**Task to carry out**
Rescale the coordinates in the answers by 1.8, rounding each result to a whole number with halves going up. Then write out again everything from the line containing "You are a GUI" down to the line containing "coord(980,225)", both included, keeping the requests unchanged and leaving out the pictures.

**Data to use**
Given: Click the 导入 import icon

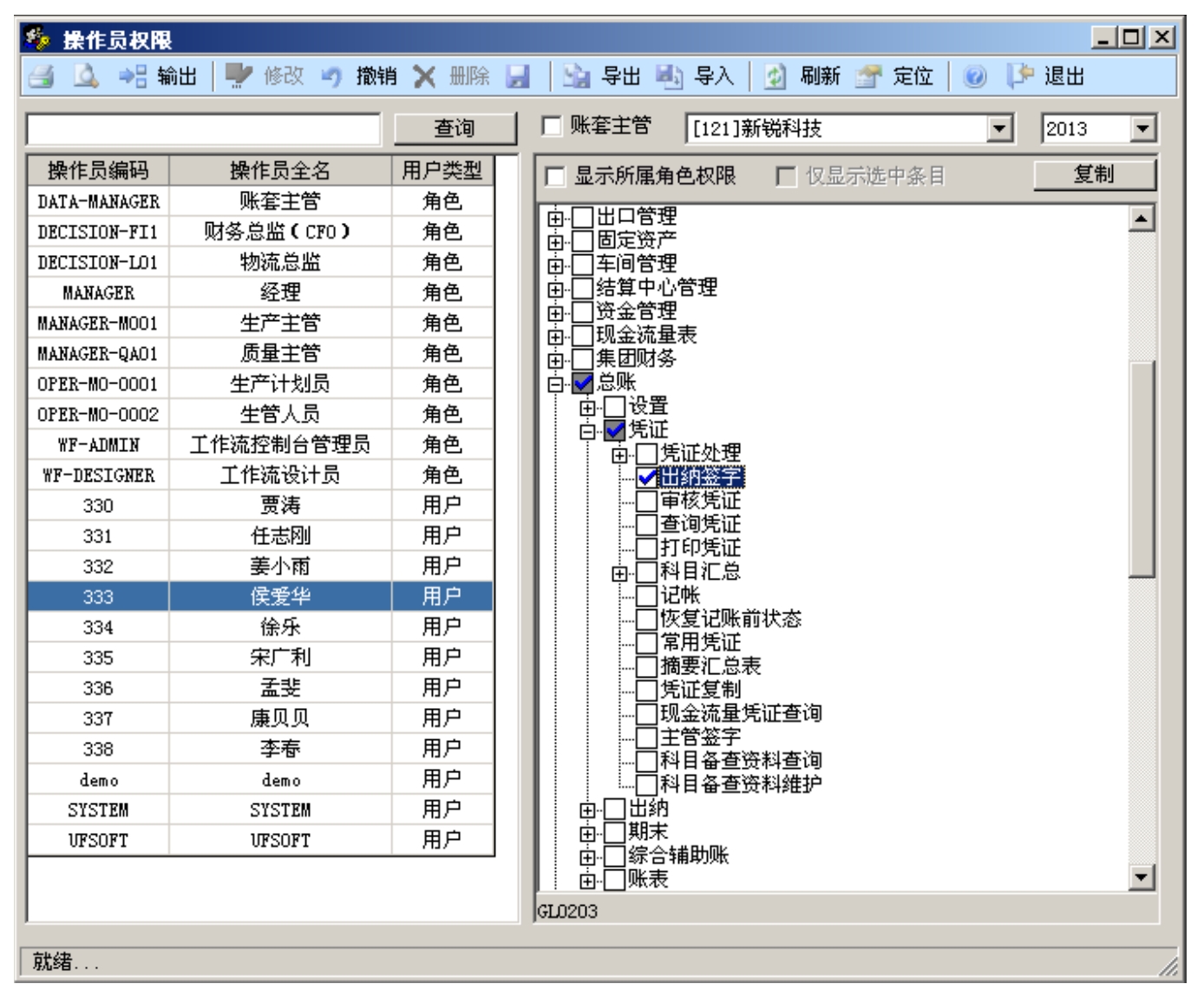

* * *

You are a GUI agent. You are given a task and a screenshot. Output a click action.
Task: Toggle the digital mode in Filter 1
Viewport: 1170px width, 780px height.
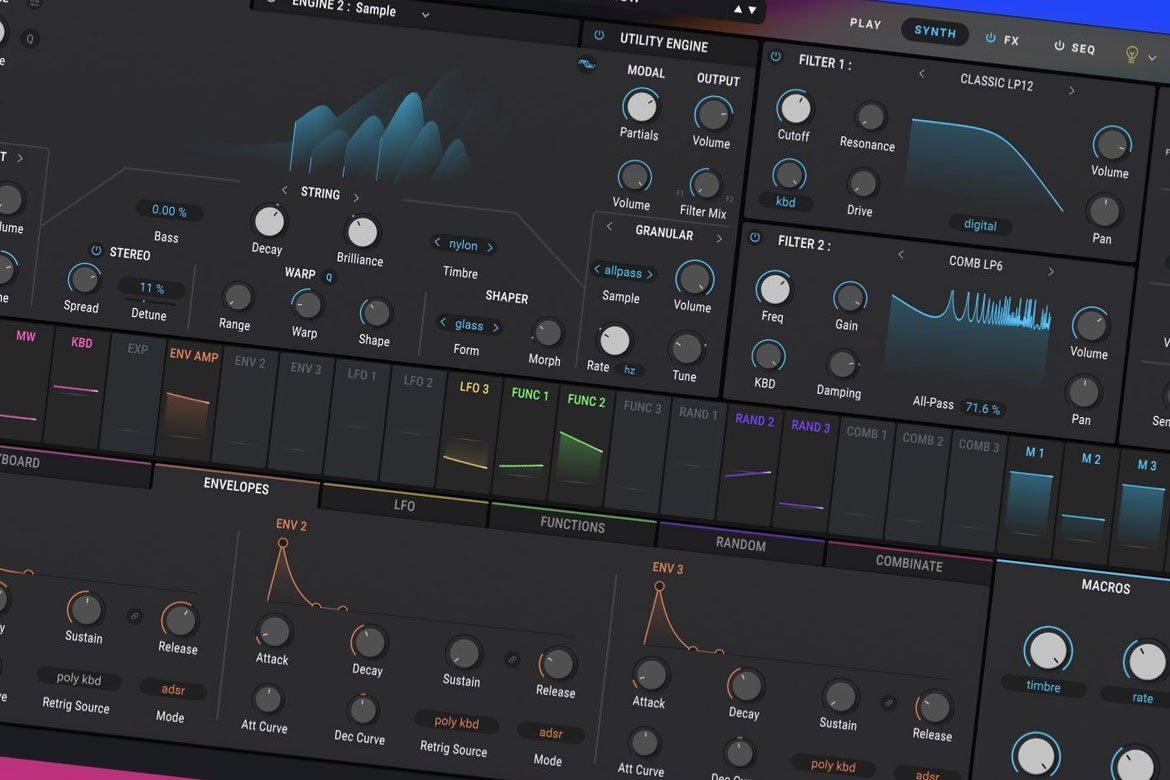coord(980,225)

**Problem solution**
You are a GUI agent. You are given a task and a screenshot. Output a click action.
Task: Toggle the digital mode in Filter 1
Viewport: 1170px width, 780px height.
coord(1764,405)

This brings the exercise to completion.